Exclude from school for 5 days after the commencement of antibiotic treatment.
In Victoria, pertussis is a Group B notification and must be reported within 5 days.
Due to a waning use of the pertussis vaccination, whooping cough cases are increasing throughout the world. Worldwide, there are 30–50 million pertussis cases and about 300,000 deaths per year.
In the last decade, there has been an increase in reported cases seen in many European Union (EU) countries and elsewhere, such as in the United States and Australia.

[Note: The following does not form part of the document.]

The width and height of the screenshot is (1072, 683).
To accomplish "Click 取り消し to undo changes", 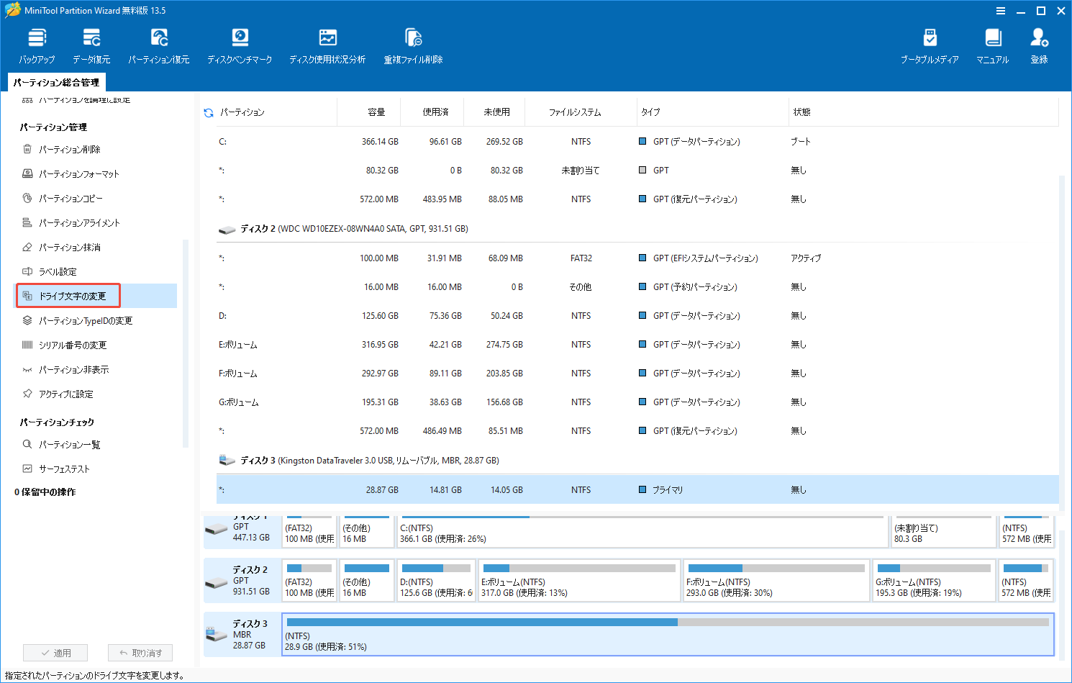I will [x=140, y=653].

Outbreaks of the disease were seen in Australia in the 1990s because of falling immunisation rates in some groups. In epidemics, most cases occur in school-aged children, while adolescents and adults often constitute a significant reservoir of infection. 9 deaths were reported between 1993 and 1997.
Many states in Australia, especially Western Australia, reported unusually high numbers of cases of whooping cough during 2004.
A total of 11,013 cases were reported in Australia in 2005. Between June 2005 and January 2006, more than 1000 cases were confirmed in Queensland, 590 being in Brisbane.
There were 5000 cases reported in 2007 and nearly 14,000 in 2008.
As of May 15, 2009, a massive increase (11,557 cases with one infant death) had been reported in Australia.
The greatest risk is to very young babies before routine immunisation commences. Therefore all prospective parents, health care workers and others in close contact with the newborn should be fully immunised against pertussis.
The morbidity of pertussis in adolescents can be substantial with prolonged cough illness lasting weeks to months.
From The New England Journal of Medicine
There is increasing evidence and awareness that pertussis is not just a disease of children. Although most severe disease and almost all mortality occur in young infants, the overall disease burden is increasingly shifting to adolescents and adults. There have been large outbreaks of pertussis among adolescents who had both classic pertussis symptoms and prolonged illness with cough. Pertussis is less well characterized in adults than in adolescents but has been associated with up to 20 percent of prolonged illness with cough. Studies have suggested that the clinical severity of pertussis in adults increases with age.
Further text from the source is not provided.